**Exercise details**
From the line containing "The image size" down to the line containing "You are a GUI", copy out the entries below exactly, both lines included, and nothing else; pictures do not belong in the copy.

**Material provided**
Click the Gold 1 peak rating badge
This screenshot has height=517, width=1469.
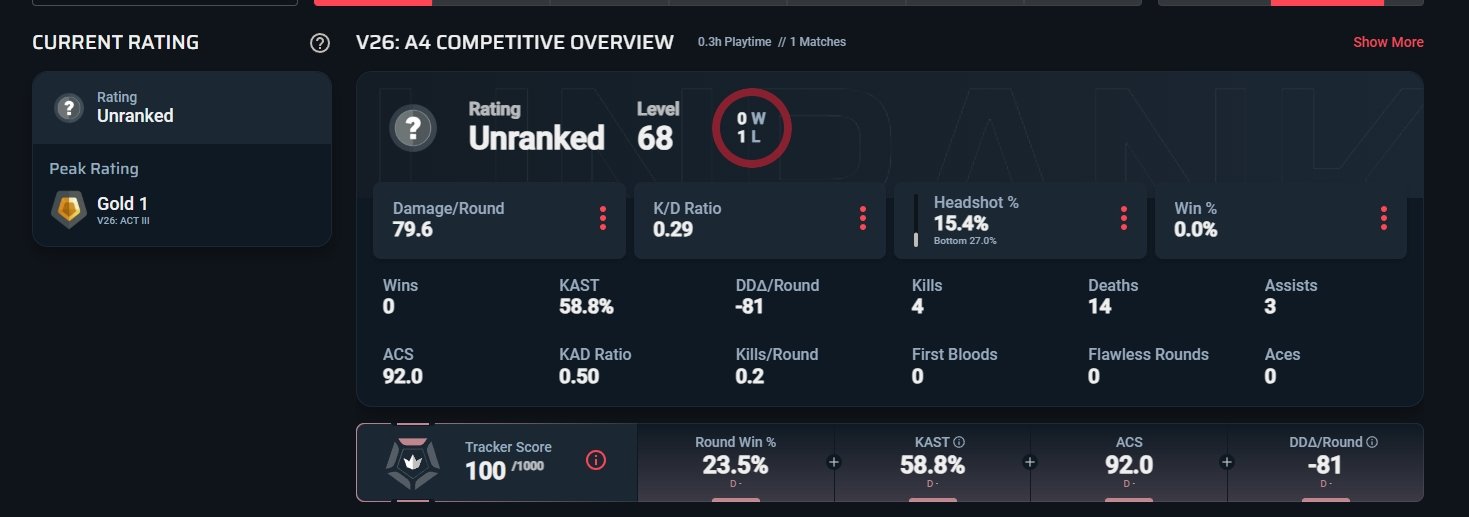pos(68,210)
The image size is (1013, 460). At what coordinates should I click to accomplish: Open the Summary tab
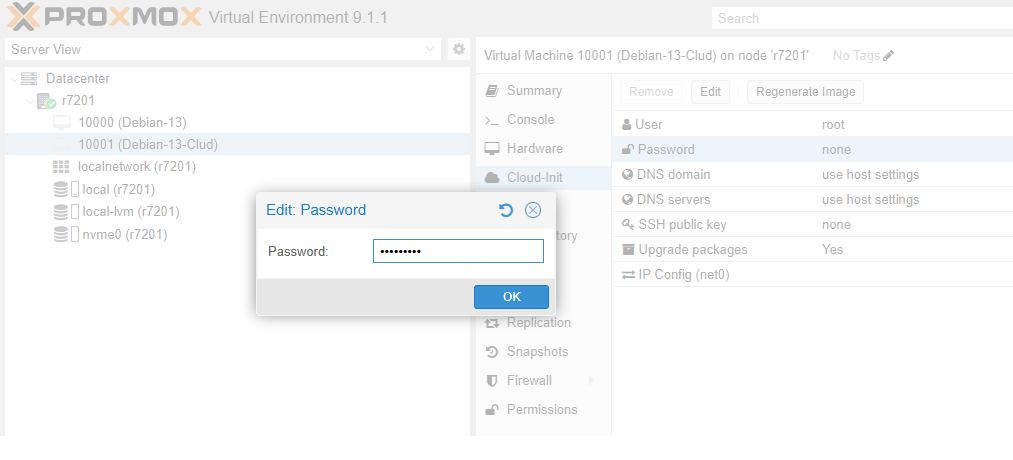534,91
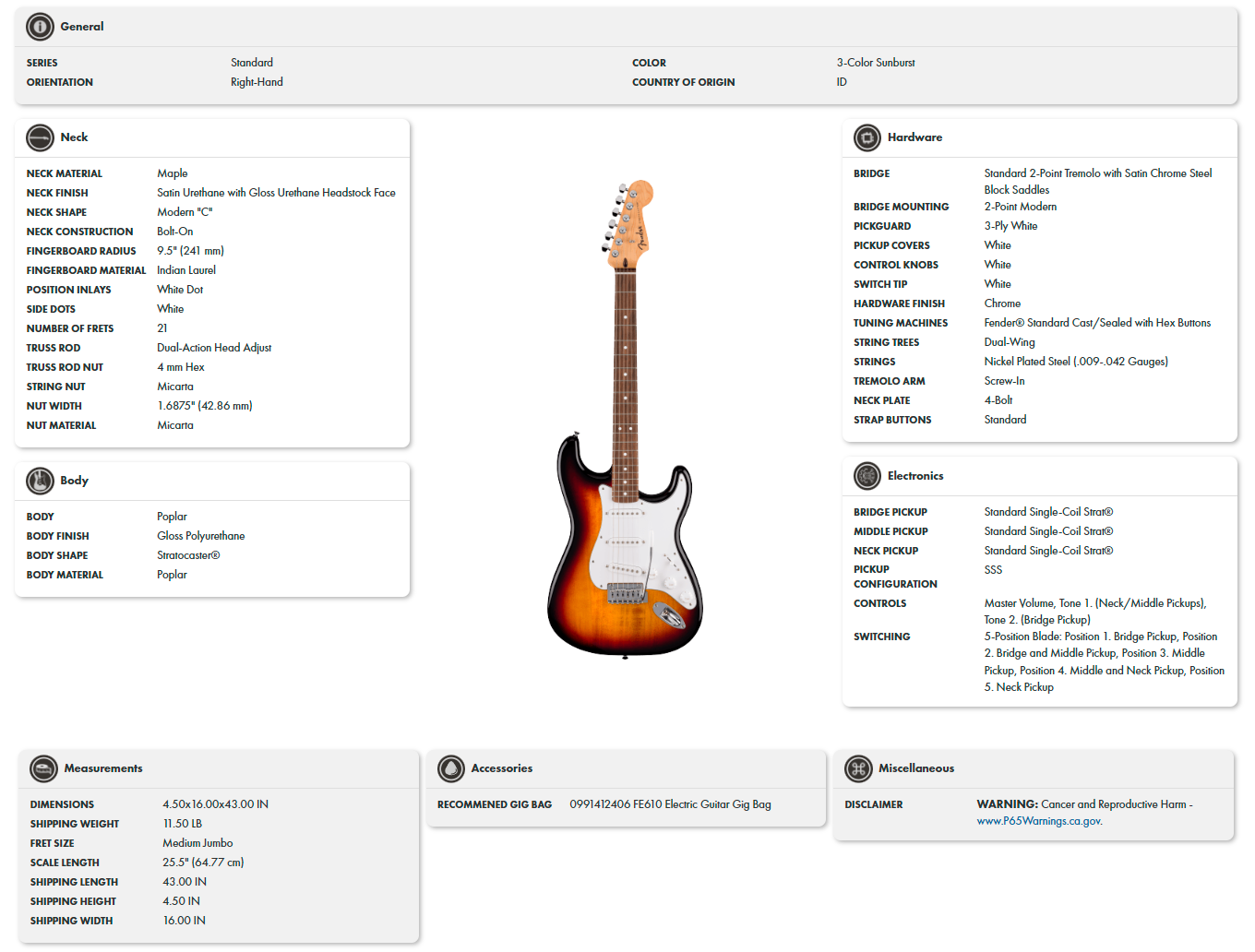
Task: Click the Body section icon
Action: click(x=40, y=480)
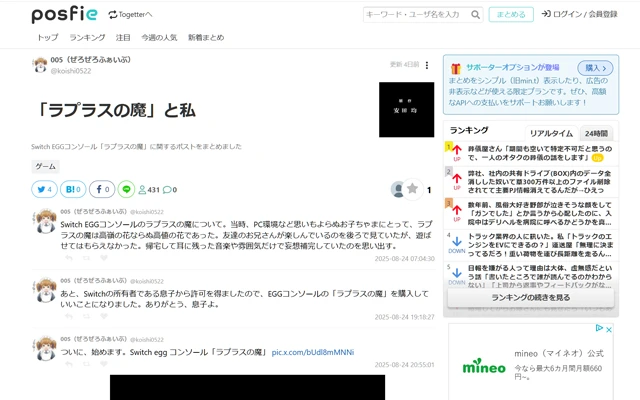Viewport: 640px width, 400px height.
Task: Open the 新着まとめ navigation menu item
Action: pyautogui.click(x=206, y=38)
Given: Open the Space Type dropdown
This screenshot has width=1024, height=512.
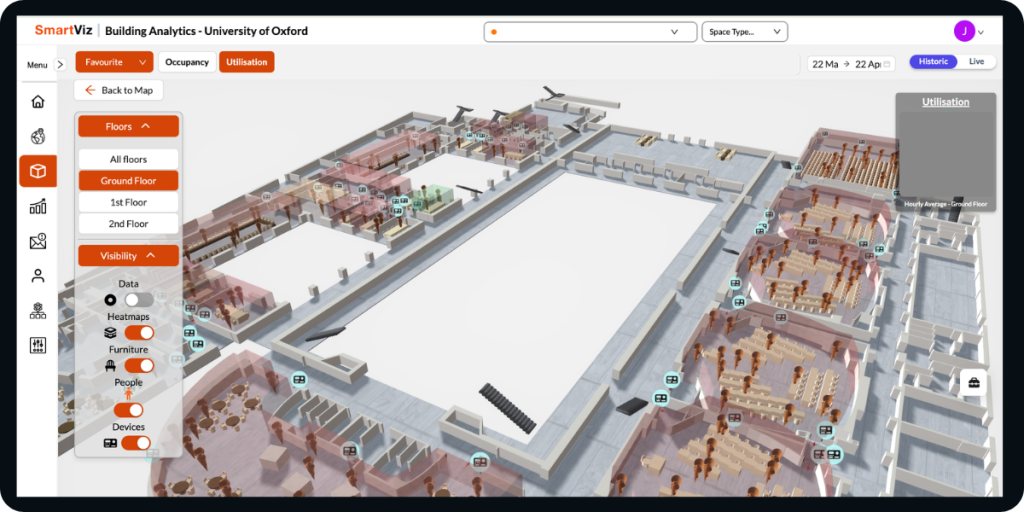Looking at the screenshot, I should pos(745,32).
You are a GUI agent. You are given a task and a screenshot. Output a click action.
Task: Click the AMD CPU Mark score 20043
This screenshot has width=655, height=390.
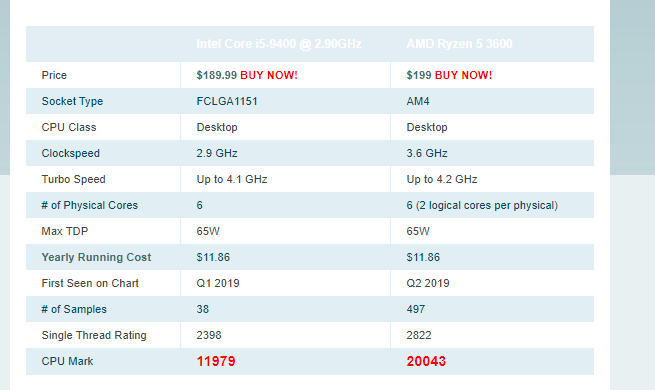(426, 361)
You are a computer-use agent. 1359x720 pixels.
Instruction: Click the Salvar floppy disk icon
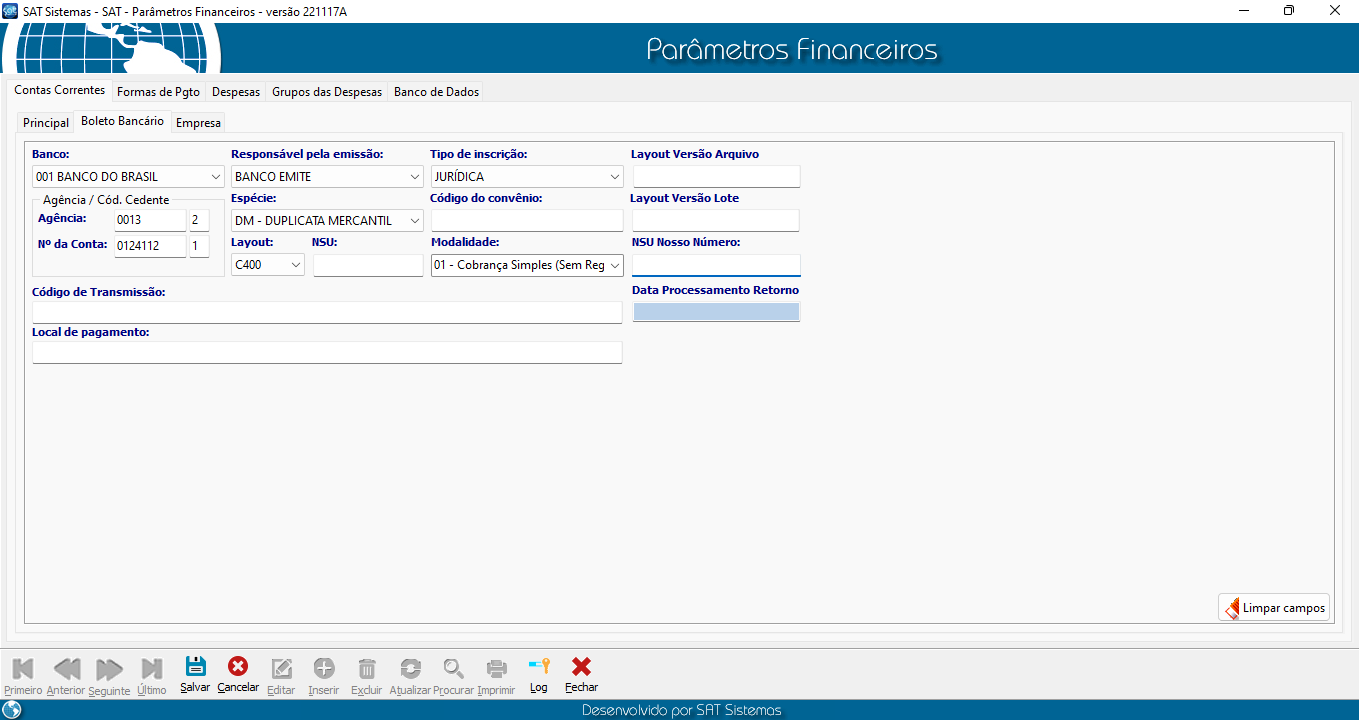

**Final answer**
The image size is (1013, 460). At what coordinates should I click to accomplish: Open the Summary tab
534,91
Task: Click the Body section icon
Action: click(x=40, y=480)
Viewport: 640px width, 400px height.
Task: Open the 新着まとめ navigation menu item
Action: pyautogui.click(x=206, y=38)
Given: Open the Space Type dropdown
This screenshot has width=1024, height=512.
Looking at the screenshot, I should pos(745,32).
You are a GUI agent. You are given a task and a screenshot. Output a click action.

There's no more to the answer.